WHAT NEEDS TO BE DONE —
Revise these lines by changing every "Find the location of" to "Locate", and leave everything else as it is.
▶
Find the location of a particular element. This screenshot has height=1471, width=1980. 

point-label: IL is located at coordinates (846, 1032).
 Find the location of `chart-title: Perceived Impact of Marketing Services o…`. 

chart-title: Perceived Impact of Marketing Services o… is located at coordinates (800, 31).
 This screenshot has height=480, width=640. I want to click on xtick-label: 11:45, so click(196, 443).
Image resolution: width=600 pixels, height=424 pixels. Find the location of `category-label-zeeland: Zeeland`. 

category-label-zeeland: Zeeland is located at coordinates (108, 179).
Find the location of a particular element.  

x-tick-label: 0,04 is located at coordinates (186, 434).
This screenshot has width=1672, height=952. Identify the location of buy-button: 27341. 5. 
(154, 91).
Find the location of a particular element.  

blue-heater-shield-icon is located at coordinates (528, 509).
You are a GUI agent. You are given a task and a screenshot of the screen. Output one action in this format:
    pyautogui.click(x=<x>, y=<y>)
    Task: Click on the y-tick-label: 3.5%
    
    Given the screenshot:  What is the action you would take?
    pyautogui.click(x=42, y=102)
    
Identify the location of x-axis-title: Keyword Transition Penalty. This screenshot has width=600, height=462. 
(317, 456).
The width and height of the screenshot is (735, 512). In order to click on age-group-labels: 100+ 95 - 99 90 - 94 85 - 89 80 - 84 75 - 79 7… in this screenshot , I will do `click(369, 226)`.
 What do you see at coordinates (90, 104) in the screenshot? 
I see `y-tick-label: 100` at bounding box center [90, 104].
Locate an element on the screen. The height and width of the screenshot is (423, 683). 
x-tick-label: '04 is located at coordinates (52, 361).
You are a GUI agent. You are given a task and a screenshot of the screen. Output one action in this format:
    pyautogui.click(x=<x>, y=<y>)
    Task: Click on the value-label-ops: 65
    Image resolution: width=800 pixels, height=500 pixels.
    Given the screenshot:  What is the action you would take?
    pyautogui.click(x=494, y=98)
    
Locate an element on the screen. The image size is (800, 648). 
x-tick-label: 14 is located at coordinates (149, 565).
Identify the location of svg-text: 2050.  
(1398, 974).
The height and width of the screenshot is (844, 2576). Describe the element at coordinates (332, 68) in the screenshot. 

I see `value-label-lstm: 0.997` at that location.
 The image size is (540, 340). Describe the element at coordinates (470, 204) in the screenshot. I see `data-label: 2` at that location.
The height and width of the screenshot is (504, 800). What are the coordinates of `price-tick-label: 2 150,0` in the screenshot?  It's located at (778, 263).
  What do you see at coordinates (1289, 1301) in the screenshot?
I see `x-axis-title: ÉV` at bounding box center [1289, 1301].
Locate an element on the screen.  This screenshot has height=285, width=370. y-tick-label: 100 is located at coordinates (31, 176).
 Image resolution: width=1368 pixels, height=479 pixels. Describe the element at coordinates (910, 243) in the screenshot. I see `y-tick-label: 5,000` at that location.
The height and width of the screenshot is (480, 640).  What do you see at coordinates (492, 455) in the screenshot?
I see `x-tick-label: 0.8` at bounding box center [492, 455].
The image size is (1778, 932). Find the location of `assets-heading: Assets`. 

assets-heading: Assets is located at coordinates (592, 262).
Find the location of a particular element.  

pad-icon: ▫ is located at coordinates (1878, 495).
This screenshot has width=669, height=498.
◀
PROBLEM SOLUTION —
Locate a particular element. This screenshot has height=1471, width=1980. 

point-label: IL is located at coordinates (846, 1032).
 Locate `chart-title: Perceived Impact of Marketing Services o…`. 

chart-title: Perceived Impact of Marketing Services o… is located at coordinates (800, 31).
 This screenshot has height=480, width=640. I want to click on xtick-label: 11:45, so click(196, 443).
Image resolution: width=600 pixels, height=424 pixels. Locate `category-label-zeeland: Zeeland`. 

category-label-zeeland: Zeeland is located at coordinates (108, 179).
Locate a particular element.  

x-tick-label: 0,04 is located at coordinates (186, 434).
This screenshot has width=1672, height=952. Identify the location of buy-button: 27341. 5. 
(154, 91).
Locate a particular element.  

blue-heater-shield-icon is located at coordinates (528, 509).
You are a GUI agent. You are given a task and a screenshot of the screen. Output one action in this format:
    pyautogui.click(x=<x>, y=<y>)
    Task: Click on the y-tick-label: 3.5%
    
    Given the screenshot:  What is the action you would take?
    pyautogui.click(x=42, y=102)
    
Identify the location of x-axis-title: Keyword Transition Penalty. This screenshot has width=600, height=462. 
(317, 456).
The width and height of the screenshot is (735, 512). In order to click on age-group-labels: 100+ 95 - 99 90 - 94 85 - 89 80 - 84 75 - 79 7… in this screenshot , I will do `click(369, 226)`.
 What do you see at coordinates (90, 104) in the screenshot? 
I see `y-tick-label: 100` at bounding box center [90, 104].
Locate an element on the screen. The height and width of the screenshot is (423, 683). 
x-tick-label: '04 is located at coordinates (52, 361).
You are a GUI agent. You are given a task and a screenshot of the screen. Output one action in this format:
    pyautogui.click(x=<x>, y=<y>)
    Task: Click on the value-label-ops: 65
    Image resolution: width=800 pixels, height=500 pixels.
    Given the screenshot:  What is the action you would take?
    pyautogui.click(x=494, y=98)
    
Locate an element on the screen. The image size is (800, 648). 
x-tick-label: 14 is located at coordinates (149, 565).
Identify the location of svg-text: 2050.  
(1398, 974).
The height and width of the screenshot is (844, 2576). Describe the element at coordinates (332, 68) in the screenshot. 

I see `value-label-lstm: 0.997` at that location.
 The image size is (540, 340). Describe the element at coordinates (470, 204) in the screenshot. I see `data-label: 2` at that location.
The height and width of the screenshot is (504, 800). What are the coordinates of `price-tick-label: 2 150,0` in the screenshot?  It's located at (778, 263).
  What do you see at coordinates (1289, 1301) in the screenshot?
I see `x-axis-title: ÉV` at bounding box center [1289, 1301].
Locate an element on the screen.  This screenshot has height=285, width=370. y-tick-label: 100 is located at coordinates (31, 176).
 Image resolution: width=1368 pixels, height=479 pixels. Describe the element at coordinates (910, 243) in the screenshot. I see `y-tick-label: 5,000` at that location.
The height and width of the screenshot is (480, 640).  What do you see at coordinates (492, 455) in the screenshot?
I see `x-tick-label: 0.8` at bounding box center [492, 455].
The image size is (1778, 932). Locate `assets-heading: Assets`. 

assets-heading: Assets is located at coordinates (592, 262).
Locate a particular element.  

pad-icon: ▫ is located at coordinates (1878, 495).
This screenshot has width=669, height=498.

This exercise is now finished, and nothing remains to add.